How Virtual Tape Library Technology Solved One CIO's Storage Dilemma
Virtual tape library technology enabled Kindred Healthcare's CIO to rein in storage costs while keeping up with a data explosion that threatened IT's ability to quickly recover information.
One critical piece of Kindred's unwieldy storage puzzle is that it needs fast and easy access to backup, archiving and disaster recovery systems. There are legal reasons: For example, Kindred Healthcare often receives subpoenas to provide what Chapman describes generically as "select e-mails from executives who were having conversations about a certain topic during a certain time period.
"All of this is kind of recent, and all this has ratcheted up in the last five years as more [legal and government] attention has come to this industry," he says.
Business continuity figures prominently, too.
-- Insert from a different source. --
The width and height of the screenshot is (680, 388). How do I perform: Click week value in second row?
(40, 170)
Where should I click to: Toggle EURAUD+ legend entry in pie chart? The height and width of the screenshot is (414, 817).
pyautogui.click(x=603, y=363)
If a financial or a patient-care system goes down, Kindred has to be able to recover data quickly.
Like many companies, Kindred has relied upon tape backup systems and massive, centralized data libraries for archiving and recovery. Tape, however, has its limits, as storage volume grows. Balaouras writes that enterprises "aren't frustrated with tape" itself, even though it's "slower than disk," and "more prone to errors." The issue, she says, is that companies can't back up so much data during the time they have set aside for that process. Chapman confirms that nightly backups have become nearly impossible. "It takes more time to back up and recover than we have time available in the data center overnight," Chapman says.
Other healthcare CIOs also have concerns regarding tape's limitations. John Halamka, the CIO of Beth Israel Deaconess Medical Center (BIDMC) and Harvard Medical School, writes on his blog, Life as a Healthcare CIO, that tape backup, which BIDMC has used for decades, "suffers from a variety of problems. Tape backups are time-consuming. Tapes are fragile and require physical security when transported. The time required to retrieve and recover from tape stresses our service availability objectives." Like Chapman, Halamka is deploying VTL technology.
A key benefit of VTL is data "deduplication," an approach that reduces a big portion of redundant data that can hog disk space and provides quicker access to data, as compared to tape. For example, each time a document is backed up, only the changes that a user makes to that document are saved—not the entire document or copies of the document. Chapman is using VTL technology from Sepaton, and Halamka is rolling out similar technology from Data Domain. Halamka is moving even faster than Chapman: Halamka wants to completely eliminate the need for tape in his data center in two years.
Repurposing Storage Dollars
"Doing more with less" has become a familiar refrain for almost every business today, but this is especially true for health care. Respondents to the HIMSS survey said for the eighth year in a row that the most significant barrier to successful implementation of IT was a lack of money.